Oil Paintings: Oil from the BP Deepwater Horizon well floats on the surface of the Gulf of Mexico. May 29, 2010. Michael DeMocker, The Times-Picayune

The Associated Press
Monday, October 18, 2010, 4:00 PM Six months after the rig explosion that led to the largest offshore oil spill in U.S. history, damage to the Gulf of Mexico can be measured more in increments than extinctions, say scientists polled by The Associated Press. In an informal survey, 35 researchers who study the Gulf lowered their rating of its ecological health by several points, compared to their assessment before the BP well gushed millions of gallons of oil. But the drop in grade wasn’t dramatic. On a scale of 0 to 100, the overall average grade for the oiled Gulf was 65 — down from 71 before the spill. This reflects scientists’ views that the spilled 172 million gallons of oil further eroded what was already a beleaguered body of water — tainted for years by farm runoff from the Mississippi River, overfishing, and oil from smaller spills and natural seepage. The spill wasn’t the near-death blow initially feared.
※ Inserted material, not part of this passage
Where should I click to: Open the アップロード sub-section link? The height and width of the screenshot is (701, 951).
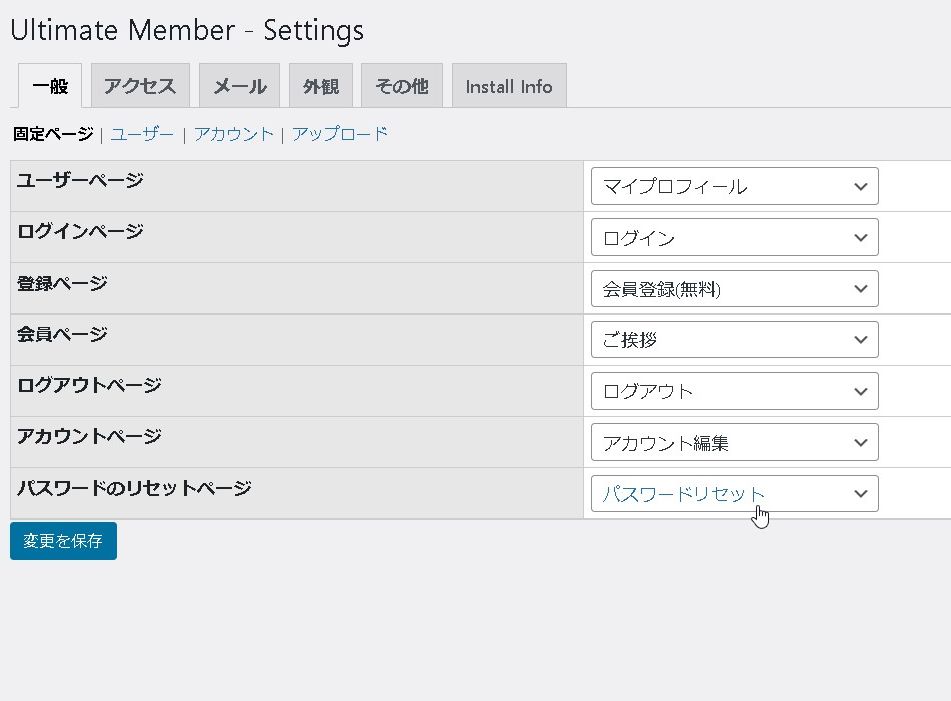pos(339,134)
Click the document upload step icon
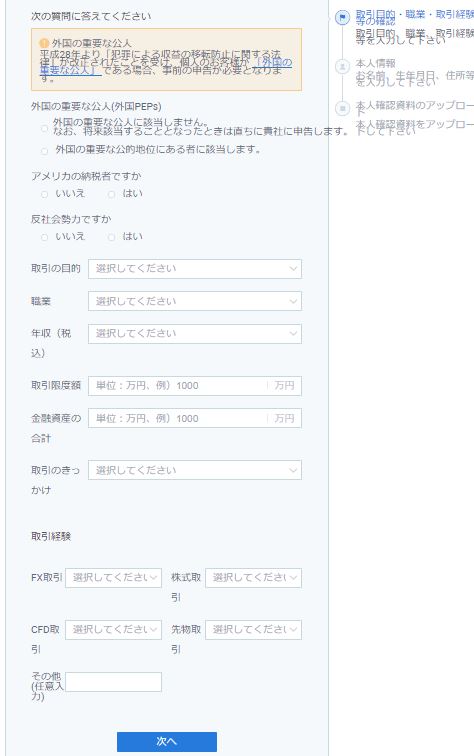The image size is (474, 756). (342, 108)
Nor is it the glancing strike that some relieved experts and officials said it was in midsummer. “It is like a concussion,” said Larry McKinney, who heads the Gulf of Mexico research center at Texas A&M University-Corpus Christi. “We got hit hard and we certainly are seeing some symptoms of it.” Will the symptoms stick around or just become yesterday’s headaches? That’s the question that couldn’t be answered at a conference earlier this month of 150 scientists at a hotel on a Florida beach untainted by the spill. The St. Pete Beach gathering was organized by the White House science office to coordinate future research. … A month-long cruise by Georgia researchers on the ship Oceanus reported oil on the sea floor that they suspect is BP’s but haven’t proven yet. Government officials still question whether there is oil on the sea floor, but the Georgia scientists say the samples smelled like an auto repair shop. They took 78 cores of sediment and only five had live worms in them. Usually they would all have life, said University of Georgia scientist Samantha Joye. She called it a “graveyard for the macrofauna.” “The fact that there isn’t living fauna is a signal that something happened to these sites and these sediments,” Joye said in a phone interview Friday. “The horrible thing is they’ve been inundated with this oily material. … There’s dead animals on the bottom and it stinks to high heaven of oil.” University of South Florida’s Ernst Peebles said the oil on the floor “is undermining the ecosystem from the bottom up.” …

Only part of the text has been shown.